Kirkus Reviews QR Code
SECRET HEROES by Paul Martin

SECRET HEROES

Everyday Americans Who Shaped Our World

by Paul Martin

Pub Date: April 10th, 2012
ISBN: 978-0-06-209604-3
Publisher: Harper/HarperCollins

Reverent character sketches of some unusually self-reliant Americans.

The 30 men and women celebrated by National Geographic book and magazine editor Martin (Land of the Ascending Dragon: Rediscovering Vietnam, 1997, etc.) are all unique characters of diverse origins and stations in life—independent inventors, captains of industry, dogged scientists, simple humanitarians, adventurers and undercover agents. Among them: Jonathan Letterman, the father of battlefield medicine; Samuel “Golden Rule” Jones, the young farm hand who became president of the Acme Sucker Rod Company and mayor of Toledo; Kirk Bloodsworth, the first prisoner freed by DNA evidence; John Wallace Crawford, the prototypical cowboy-poet; Clarence Saunders, the founder of the first modern supermarket, Piggly Wiggly; Mary Bowser, the slave in the kitchen of Jefferson Davis who was a Yankee spy; Hercules Mulligan, Gen. George Washington’s secret agent-tailor; and Hugh Thompson, the brave pilot who exposed the massacre at My Lai. Though presented as woefully unsung heroes, at least some of the individuals may still be remembered: the Great White Hunter of the Museum of Natural History, Carl Akeley, for example, or the noble last Stone Age American, Ishi. Hedy Lamarr, the clever movie-star inventor, has been celebrated in two recent biographies—Stephen Michael Shearer’s Beautiful(2010) and Richard Rhodes’ Hedy’s Folly(2011).
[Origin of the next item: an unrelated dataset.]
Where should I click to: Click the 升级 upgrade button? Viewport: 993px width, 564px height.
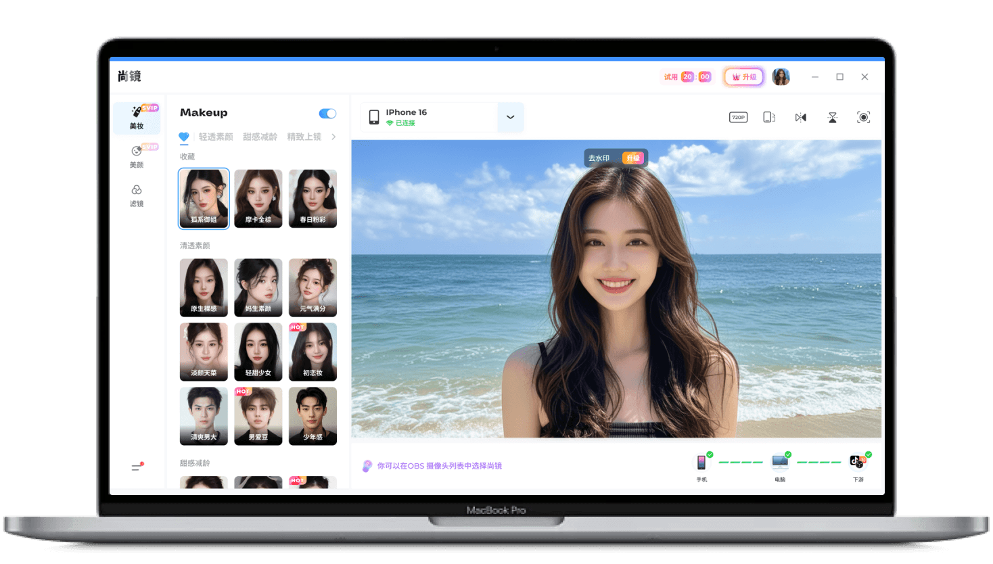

Martin—who has written for younger readers, an audience for whom this book will also be appropriate—taps a seemingly inexhaustible source of material; surely there are more hidden tales of independent, feisty Americans out there somewhere.

Inspirational yarns of exceptional folks who made a difference—a bit corny but surprisingly entertaining.